I just had a long back-and-forth with a production editor who was making the final corrections to a nonfiction manuscript with lots of notes. When she mentioned that she was “reorganizing” the footnotes, which I took to mean cutting them out and pasting them into a separate document, I immediately wrote back to say that
I’d kind of rather if you didn’t move the footnotes, though I appreciate the sentiment, of course, as the coder-to-be. They need to be converted to endnotes, sure, but that’s a global command in Word. And I’ll wrangle them further using my top-secret note-stripping weapon, known as NoteStripper. Moving them manually tends to lead to corruption, hair-pulling, and woe.
And then she wrote back,
That’s the thing, India, I think this book has footnotes AND endnotes. I will confirm with editor…
And then I wrote back, even more apprehensive,
Well, if the footnotes are to stay footnotes and the endnotes are to stay endnotes, then *especially* don’t move the footnotes. I’m using InDesign CS2, which is perfectly capable of setting embedded footnotes.

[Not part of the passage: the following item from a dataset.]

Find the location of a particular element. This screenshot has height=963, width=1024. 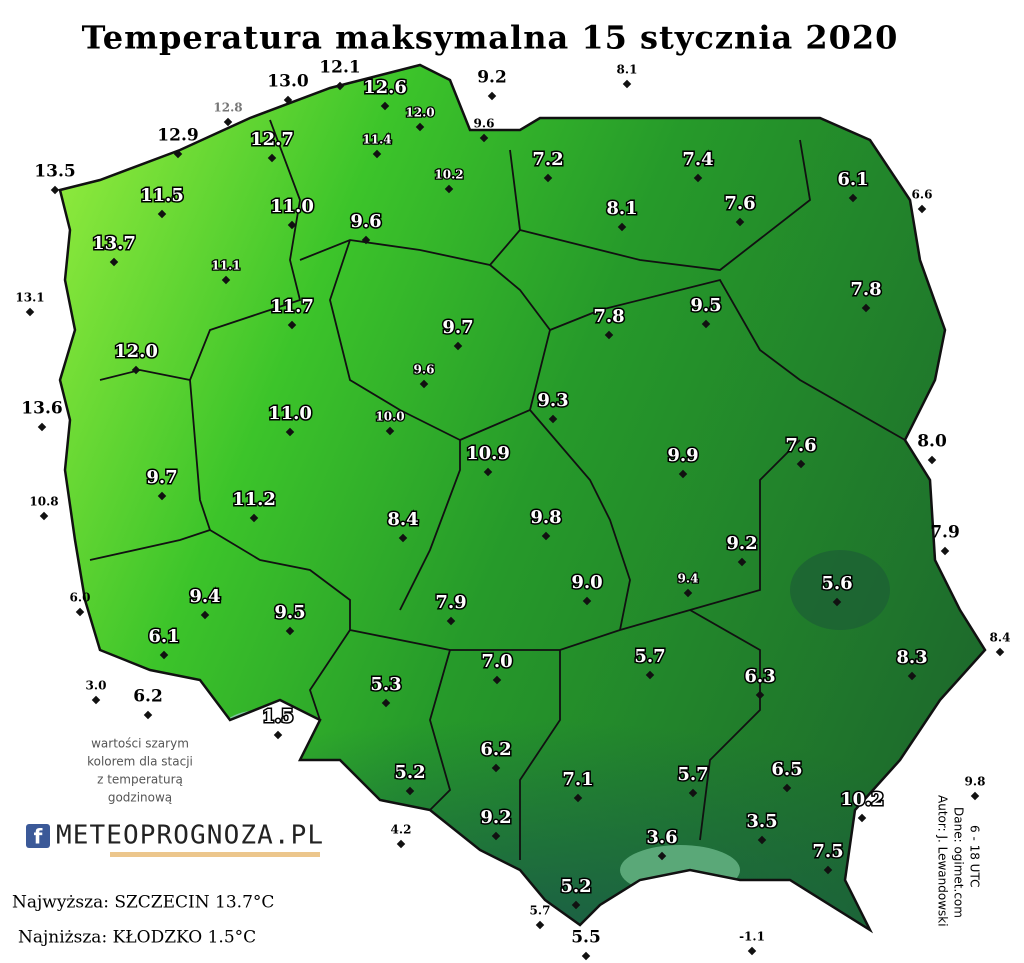

station-value: 7.9 is located at coordinates (945, 533).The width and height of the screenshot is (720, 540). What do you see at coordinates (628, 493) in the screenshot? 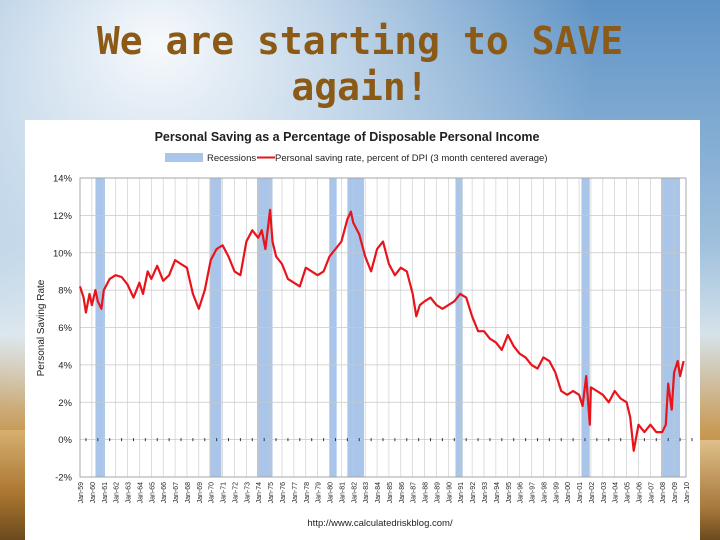
I see `x-tick-label-46: Jan-05` at bounding box center [628, 493].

And then she sent me the file and wrote,
The editor now tells me the endnotes REPLACE the footnotes, and the author just could not figure out how to delete the embedded footnotes (and, alas, neither can I).
Aha. This is a common problem authors have, and in trying to get around it they tend to make everything worse—utterly breaking the embedded notes and making them a nightmare to set. Perhaps you are ignorant in this matter, as well? Just in case, I present, dear reader, my final volley:
For your edification—and the author’s, should you be feeling magnanimous—I share this hard-won knowledge with you:
To Convert Footnotes to Endnotes
- SAVE YOUR WORK.
- Select Insert -> Footnote… from the menu bar.
- Click “Options” button at the bottom of the resulting pop-up.
- Click the “Convert” button at the bottom of the next pop-up.
- Select “Convert all footnotes to endnotes” and click “OK.”
- Click “OK” on the second window.
- Click the “Close” button on the first window.
To Delete a Footnote or Endnote
- SAVE YOUR WORK.
- Find the superscript number in the main text that corresponds to the note you wish to delete.
- Delete the number. The note goes with it.
Note that these instructions are for Word 2004 for the Mac. The pop-ups may be slightly different in other versions, but both these functions should operate pretty much as described in any modern (1995+?) iteration of the program.
As I informed my correspondent, thank-yous are accepted in the form of dark chocolate or cash. Yes, we accept PayPal!
this does not seem to work, i dont get an options button, Indesign just inserts footnotes
Hi, Marcia. These instructions are for MS Word. You have to convert the notes before importing the document into InDesign.
Thank you for this post; it has saved me a ton of time!
Hey,
and if you´re in the middle of the design work and you were not expecting any footnote? And then, banggg… there is footnotes and the document needs to be design in EndNotes!? Importing all document again and start over again?
dam… this current guidelines for this magazine are insane. The authors do not respect the guidelines, the editors accept the texts and the designer, me, always get overloaded work because of this things.
cheers… sry, im just saying… i needed!
My first attempt to convert my footnotes to endnotes: I extracted the chapter into a separate file and performed the conversion using the convert button with success. However, when I placed the chapter back with the whole text, the end notes went to the end of the work and not the end of the chapter as I had intended. I think I’m missing something. Can you help?
Hi, George.
You need to make sure your chapters are separated with section breaks (Insert > Break > Section Break, in Word 2004, and there are four types of break to choose from), and that your note options are set to place the notes at the end of each section. In Word 2004, the dialog box looks like this:
Thanks India. I had a go at that, having cottoned on to section breaks as you say, but the footnotes still went to the end of the document. I guess using section breaks means I don’t have to take the individual chapter out of the whole convert and replace. I only experimented with one chapter, maybe the whole work has to be sectioned before I begin. On that I was not too sure where to place the break ie. at the end of the last paragraph of the preceding or the end of that page? The other thing was that even though I had selected 1,2,3, the notes came out in Roman numarals.
I’m pretty sure the Notes Options are set on a per-document basis. So if you cut a chapter out, change the Notes Options thereon, and then paste it back in, it will still inherit the options from the original document.
Where you place your section breaks depends on what kind of breaks you’re inserting. If you’re using continuous breaks it doesn’t matter much, since the break is invisible; for the other types, it should be wherever you’d normally insert a page break.
And it doesn’t matter whether you section the document before or after inserting notes or setting options. The notes should renumber and reposition automatically, whenever you add or remove a section marker. If they don’t, you’ve probably tangled up the links between notes and text. That’s very easy to do, unfortunately, and difficult to explain how to fix.